Wichmann’s desire to produce something unique also meant ditching the screenwriting rule-book. ‘Break My Fall isn’t structured like a conventional feature, where in the first ten minutes you’re supposed to set up a conflict to be resolved,’ she tells me. ‘I loved Beautiful Thing when it came out, but I re-watched it recently and it’s so traditional, isn’t it? It’s really sweet, but it literally follows every rule I’ve ever been taught, to the letter. I guess that making it like a fairytale was their point, but if you replaced one of those boys with a girl there’d be nothing unusual about that film.

‘So I broke almost every rule with Break My Fall, which maybe makes it less comfortable to watch because your expectations aren’t being met; but the payoff, I think, is that it’s more believable and realistic. It has a very different atmosphere to a lot of other films.’

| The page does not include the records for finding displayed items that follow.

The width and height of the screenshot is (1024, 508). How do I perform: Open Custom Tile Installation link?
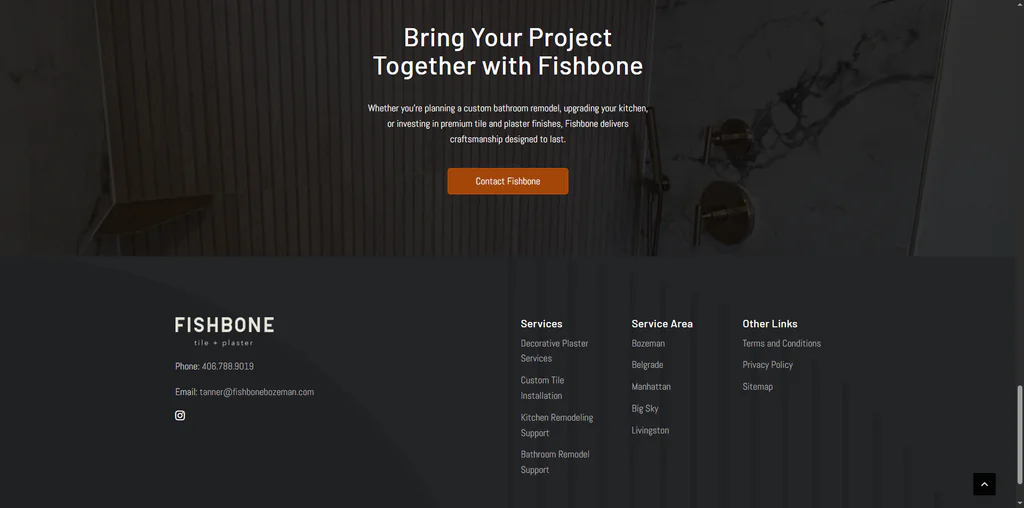click(542, 388)
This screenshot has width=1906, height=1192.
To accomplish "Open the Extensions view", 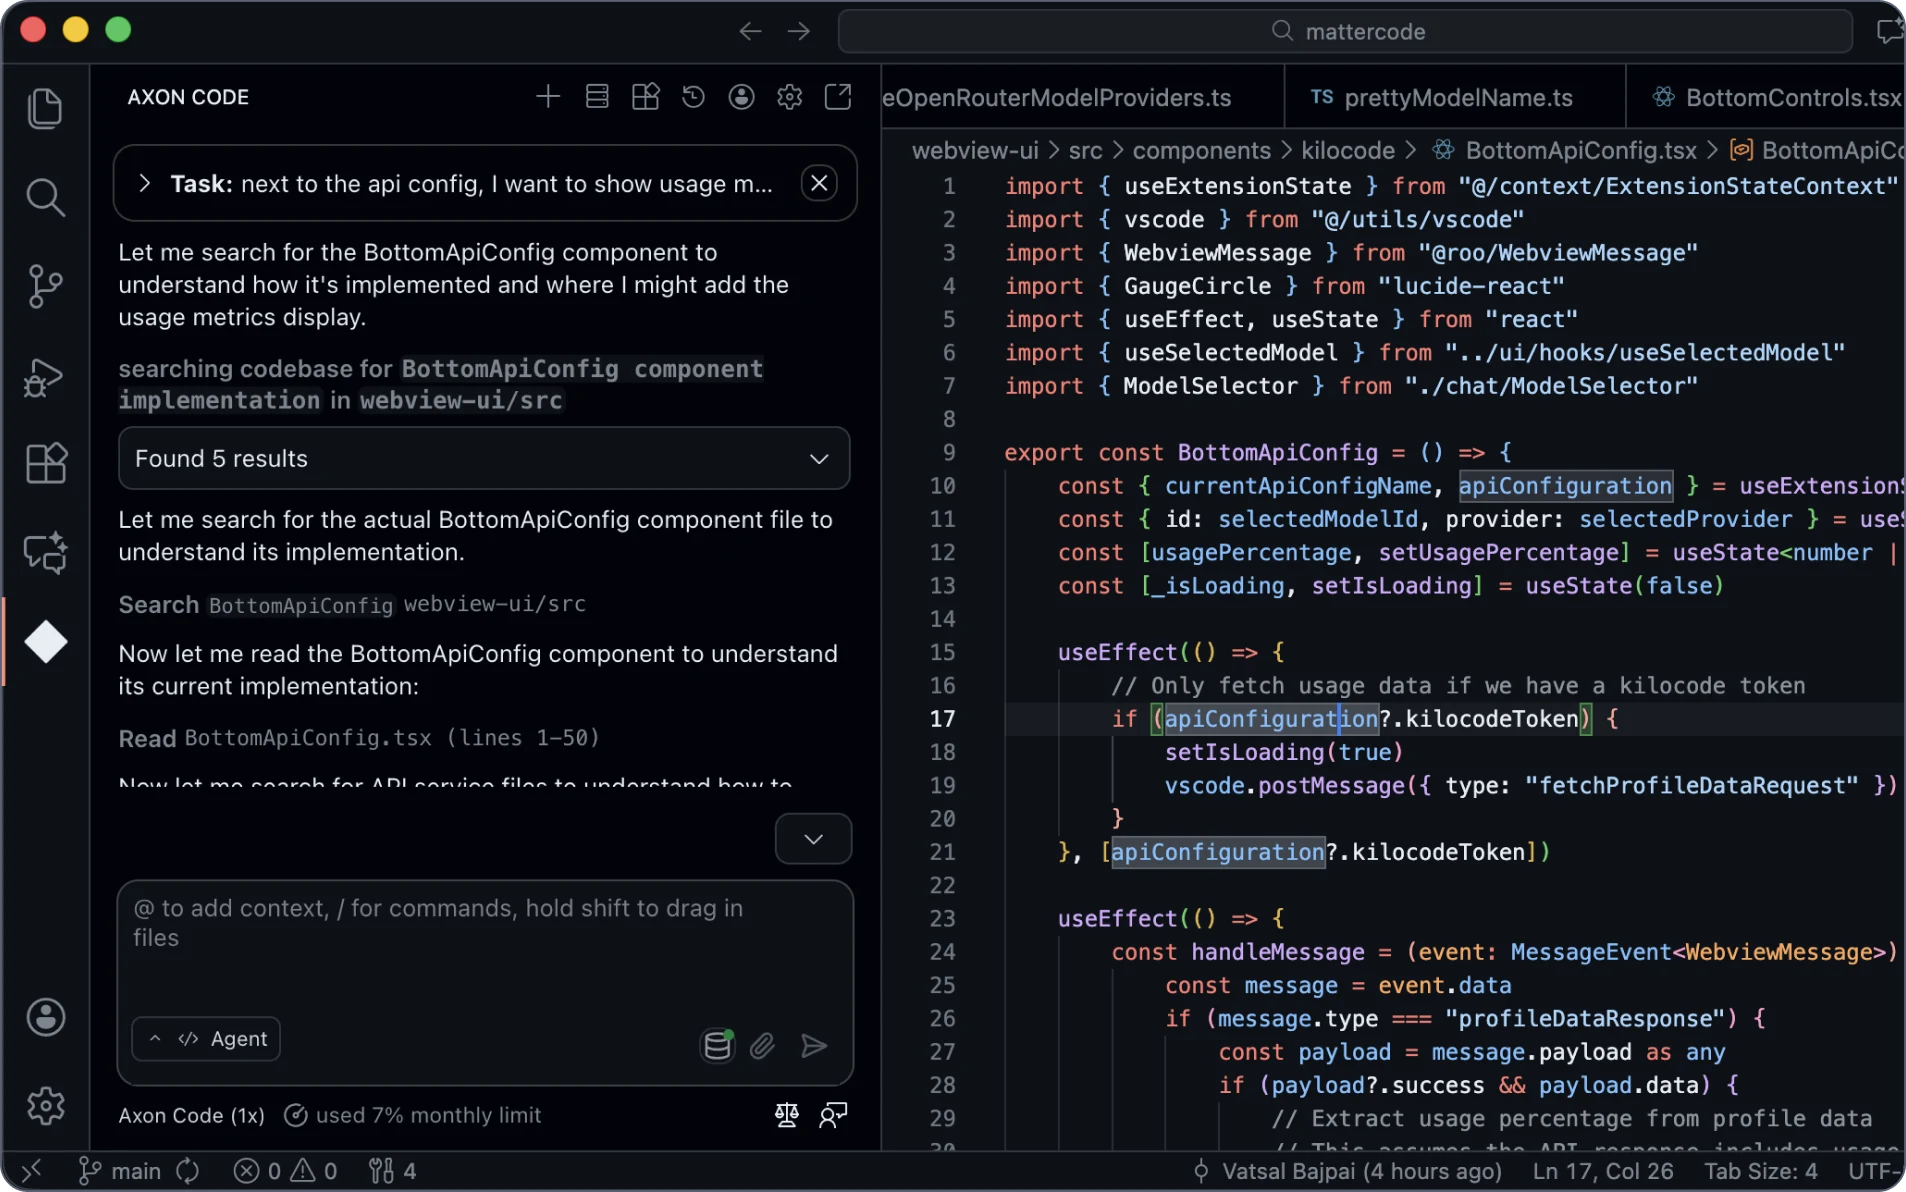I will tap(46, 463).
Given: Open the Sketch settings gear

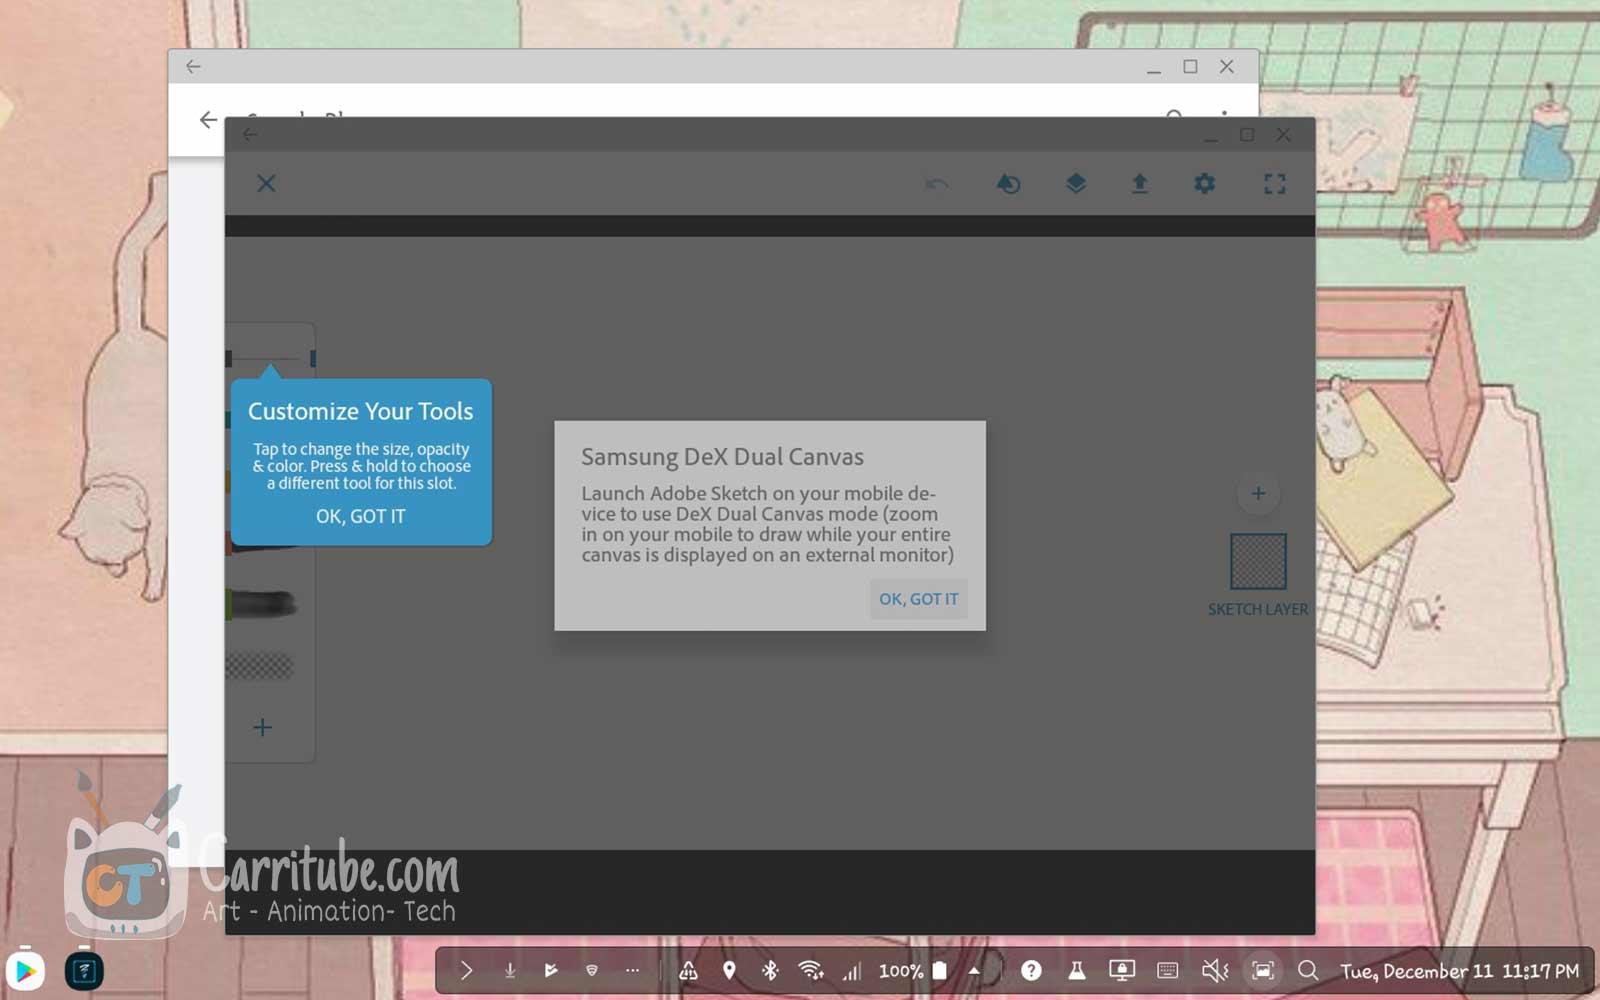Looking at the screenshot, I should 1204,184.
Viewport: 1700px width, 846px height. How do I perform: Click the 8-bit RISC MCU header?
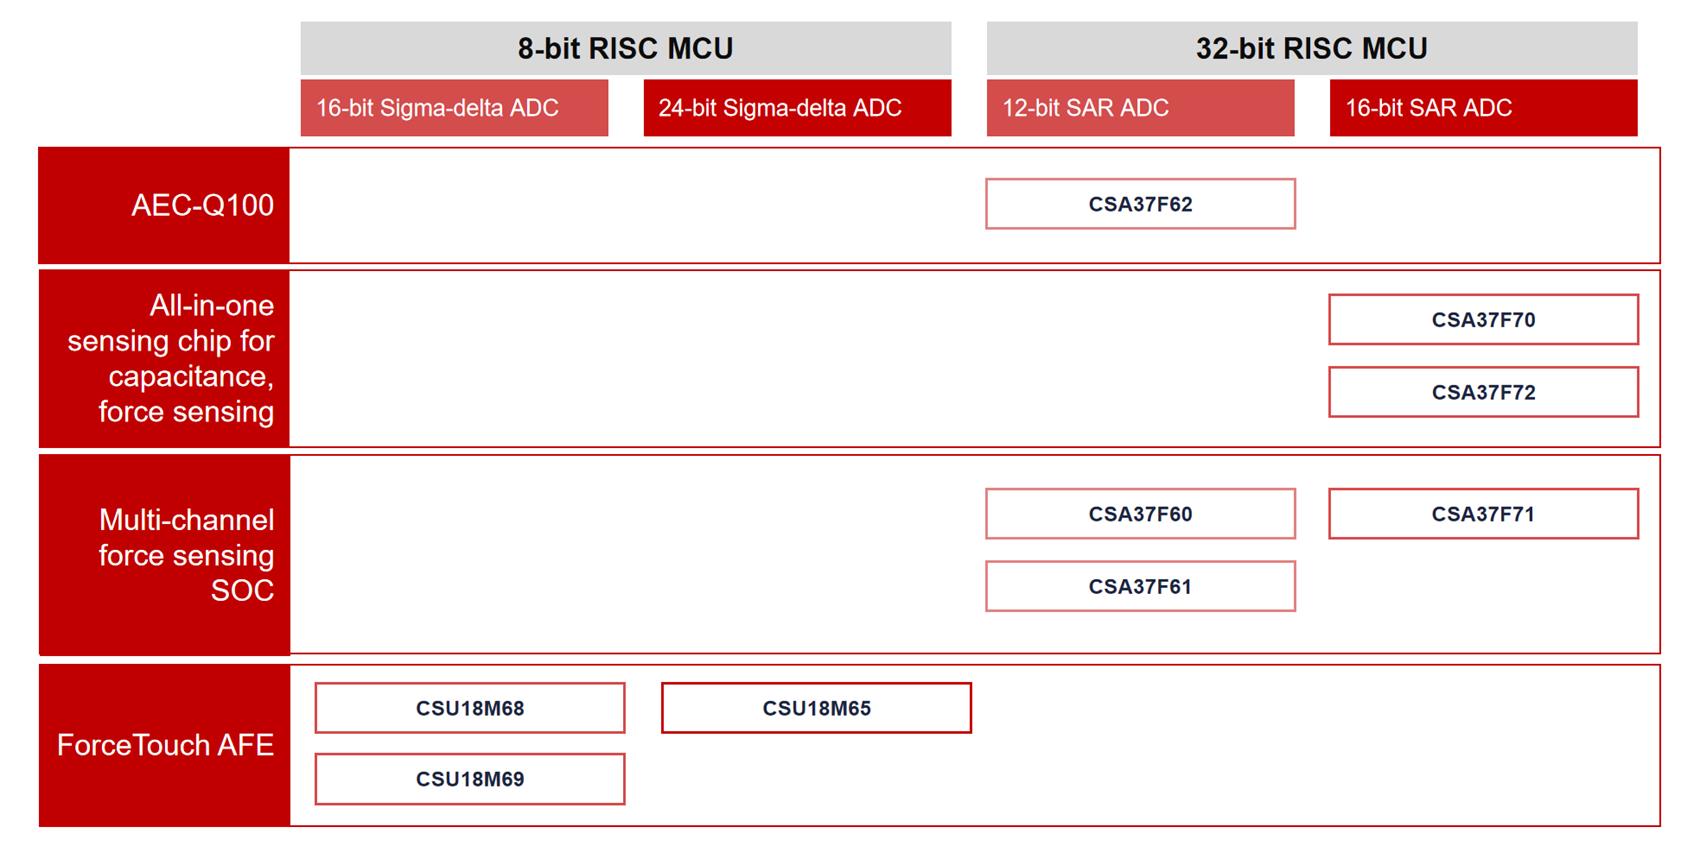click(x=625, y=48)
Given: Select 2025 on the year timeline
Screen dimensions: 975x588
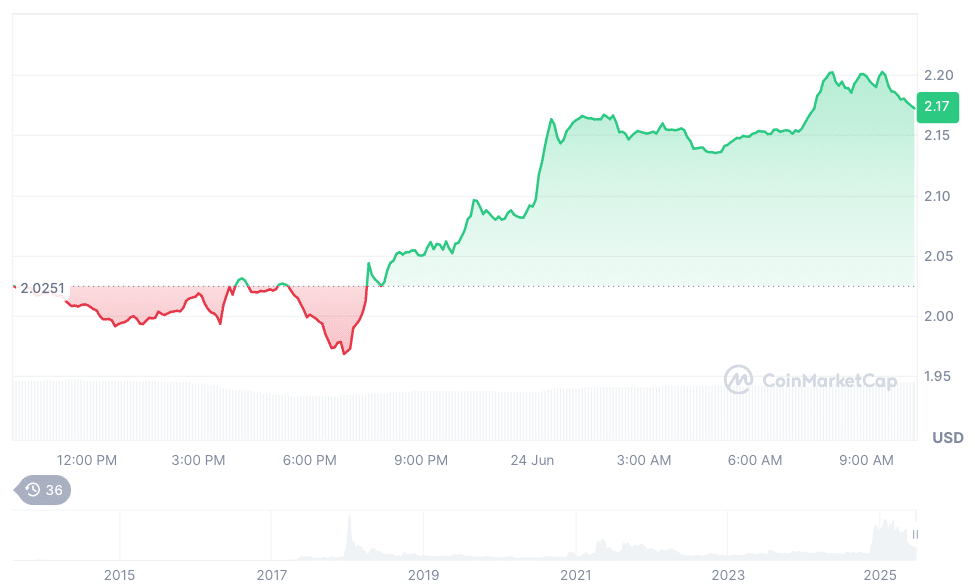Looking at the screenshot, I should (881, 575).
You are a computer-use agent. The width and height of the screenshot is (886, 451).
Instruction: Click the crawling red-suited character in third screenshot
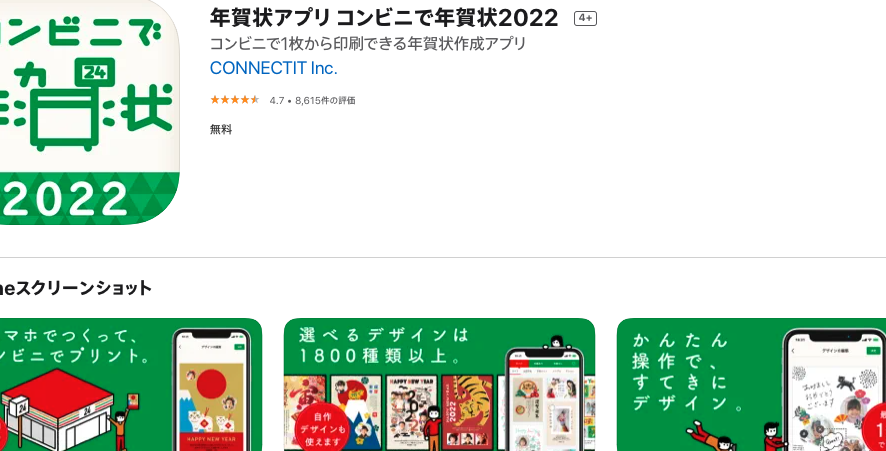[710, 437]
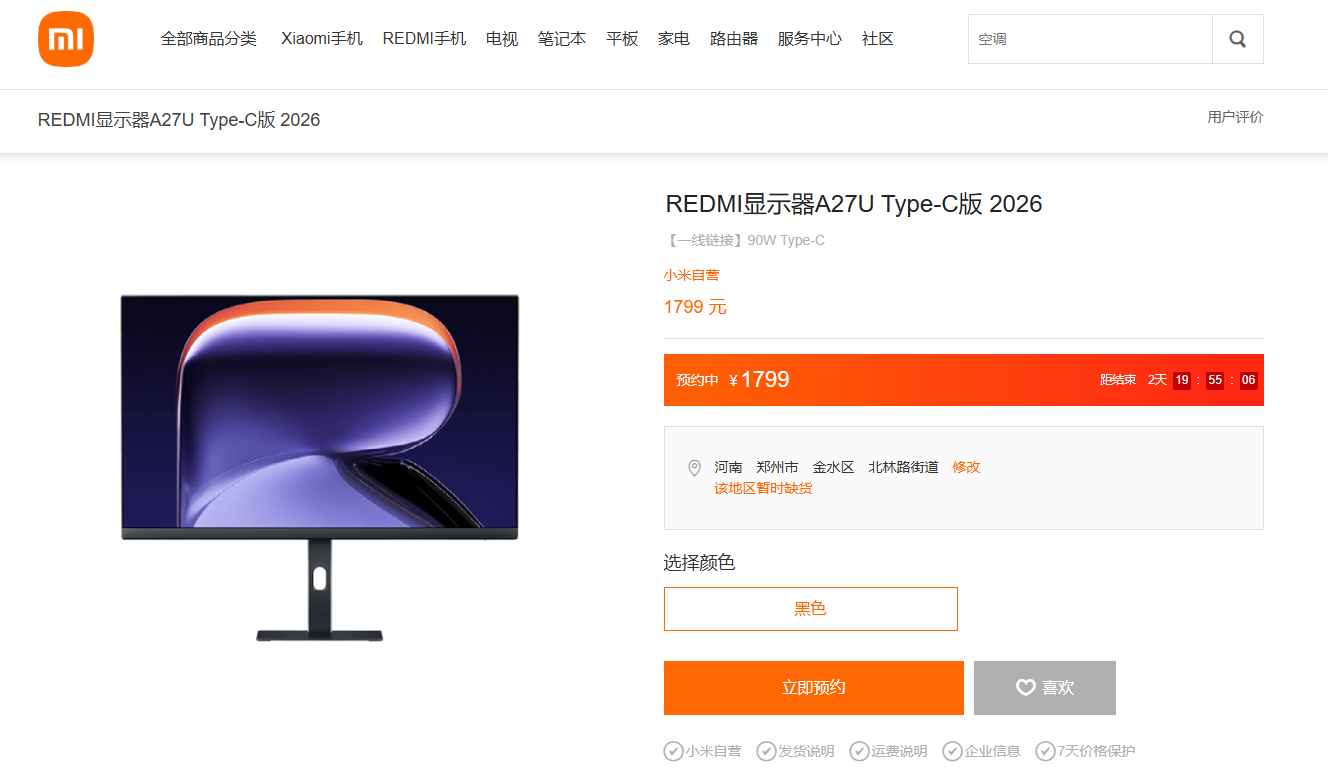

However, Wichmann reveals, breaking with convention did have its challenges. ‘We had to work really hard, me and the two girls. I took them to a club and we acted out the first night their characters met. We went crazy and created this whole life-story. Because, the thing is, when you first meet them, it’s already gone wrong. It’s fucked up. And the film only takes place over three to four days. So we had to work really hard at making the idea that they’d had this beautiful love believable.’ When I suggest that other films would probably have done this with a flashback, she laughs. ‘Yeah, maybe that would have been the way to go. What we did worked really well, though. We enjoyed it.’

After Break My Fall has been sent into the big wide world, Wichmann will devote her time to another feature that she’s written. ‘It’s called Normal Love and we’re putting together a package to get funding for it. We’ve already met with a few production companies and producers and had some positive responses’, she tells me. ‘It’s a crazy mother-daughter story set in a seaside town. It’s funny, because while Break My Fall is quite sad and heavy, Normal Lovehas this manic, silly, dark comedy energy. So I feel a bit schizophrenic at the moment.’

By this point, I’ve pretty much licked my plate clean and Wichmann has eaten as much granola as she can stomach. The afternoon is advancing and it’s time to wrap up the interview. What, I ask, does she hope that audiences uninfluenced by press releases and festival blurbs will get out of Break My Fall? She sits back in her seat and considers the question. After a minute, she replies thoughtfully: ‘The best feedback I’ve had is from people who’ve felt that there’s an emotional authenticity to the film; that you’re seeing women you don’t ordinarily see in British cinema.’

‘So I hope that people will appreciate the art and naturalism of it, feel an emotional connection with it and not expect it to be some queer-punk version of the L Word.’

Break My Fall will be featured at Outfest 2011 on 10 July and is on general release in UK cinemas from 22 July. It is distributed by Peccadillo Pictures UK.